Tutto passa, tranne il talento. Quella di fuoriclasse è un’etichetta definitiva: resta tatuata per sempre, anche se contraddice l’essenza stessa di figure che non possono essere catalogate. Non conta la disciplina, conta l’Arte. Sempre di eccellenza si parla, no? Per questo non risulta irrispettoso né cacofonico il paragone scelto da Spalletti per rappresentare Totti dopo l’ultimo rigore dell’ultimo secondo: il Muhammad Ali del calcio. Totti non vola come una farfalla, anzi è sempre stato più potente che rapido, ma punge come un’ape da oltre vent’anni. E sì, come Ali, si è meritato un posto tra i grandi della storia dello sport per longevità, carisma, ammirazione.
IN COMUNE – Sul piano tecnico è già difficile confrontare due calciatori o due pugili, figurarsi due campioni di lavori così diversi. Ma una magia li tiene uniti in un filo comune: Roma. E’ a Roma che nel 1960 Ali si fece conoscere vincendo l’oro olimpico, è a Roma che Totti ha costruito tutta la sua carriera e le sue fortune.
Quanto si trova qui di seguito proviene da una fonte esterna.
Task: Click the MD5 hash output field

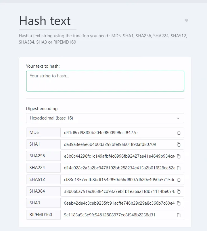Action: pos(118,133)
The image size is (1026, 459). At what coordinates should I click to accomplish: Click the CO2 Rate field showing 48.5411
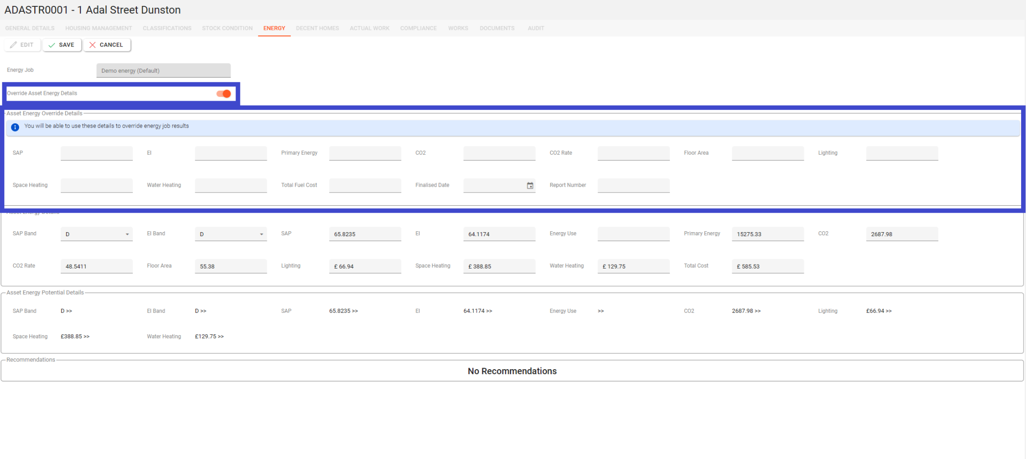click(97, 267)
Vincendo meno dell’illustre antenato, anche perché nel calcio conta soprattutto la squadra con la quale giochi, ma vivendo un’emozione in più: ha vissuto da protagonista due millenni, assecondandone i cambiamenti e le differenze. Nel 1996, mentre Ali commuoveva il mondo da tedoforo ad Atlanta ricevendo proprio la medaglia d’oro romana che aveva gettato in un fiume per protesta, Totti conquistava il titolo europeo Under 21 scoprendo il gusto della visibilità internazionale che non sarebbe più venuta meno.
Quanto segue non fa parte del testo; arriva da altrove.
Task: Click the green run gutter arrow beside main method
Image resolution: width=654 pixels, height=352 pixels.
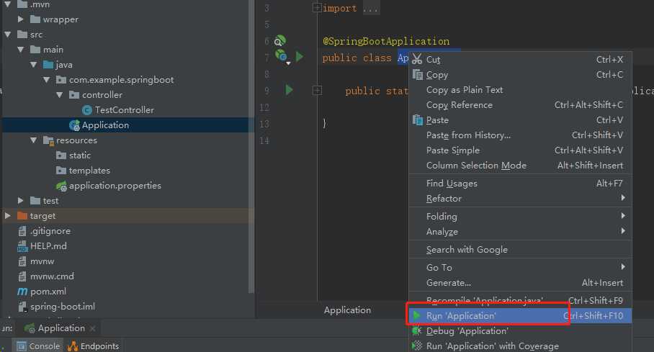Action: tap(290, 90)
COINCIDENZE – E non è un caso che gli sia toccato di battere un rigore pesantissimo, decisivo per evitare alla Roma gli scomodi supplementari di un quarto di Coppa Italia, proprio nei giorni in cui un amico come Roger Federer festeggiava il trionfo agli Australian Open: si ripetono certe congiunture in cui i fenomeni si riappropriano del loro ruolo. Federer ha segnato la strada nel tennis, Valentino Rossi si prepara a seguire la sua in moto, Totti ha rimesso in ordine i conti mercoledì contro il Cesena. Non giocava titolare da un mese e mezzo, non segnava in Coppa Italia da 9 anni, non ha tremato neanche un po’ quando si è trattato di decidere: tranquillo Dzeko, tiro io. E’ subito tornato in mente un analogo rigore calciato nel 2006 al Mondiale contro l’Australia. O la va o la spacca, se non segni sei ai supplementari con un mattone sullo stomaco. «Se avessi sbagliato mi avrebbero distrutto» raccontò Totti all’epoca. Stavolta no, non l’avrebbero distrutto. Ma in molti, dietro a una virtuale pacca sulla spalla di empatia, si sarebbero sbizzarriti nelle sentenze più gelide: è ora che tu smetta, Francesco.
RITORNI – Lo pensavano già l’anno scorso, da Boston fino a Trigoria. Di questi tempi Totti non era Ali e nemmeno Kobe Bryant, a cui Pallotta lo paragonò per motivare l’opportunità del ritiro. E’ proprio di febbraio 2016 la decisione di Spalletti di allontanarlo da un altro ritiro, quello pre-partita contro il Palermo, dopo la dura intervista nella quale il capitano lamentava una mancanza di rispetto dell’allenatore. Quel ricordo rancido si è sciolto mercoledì in un abbraccio in campo tra i due ex contendenti, oggi legati e allineati verso l’obiettivo che condividono: vincere a Roma. Spalletti ha capito che l’infinità di Totti è una risorsa, non un nemico. Totti è di tutti. Come i miti. Come Ali.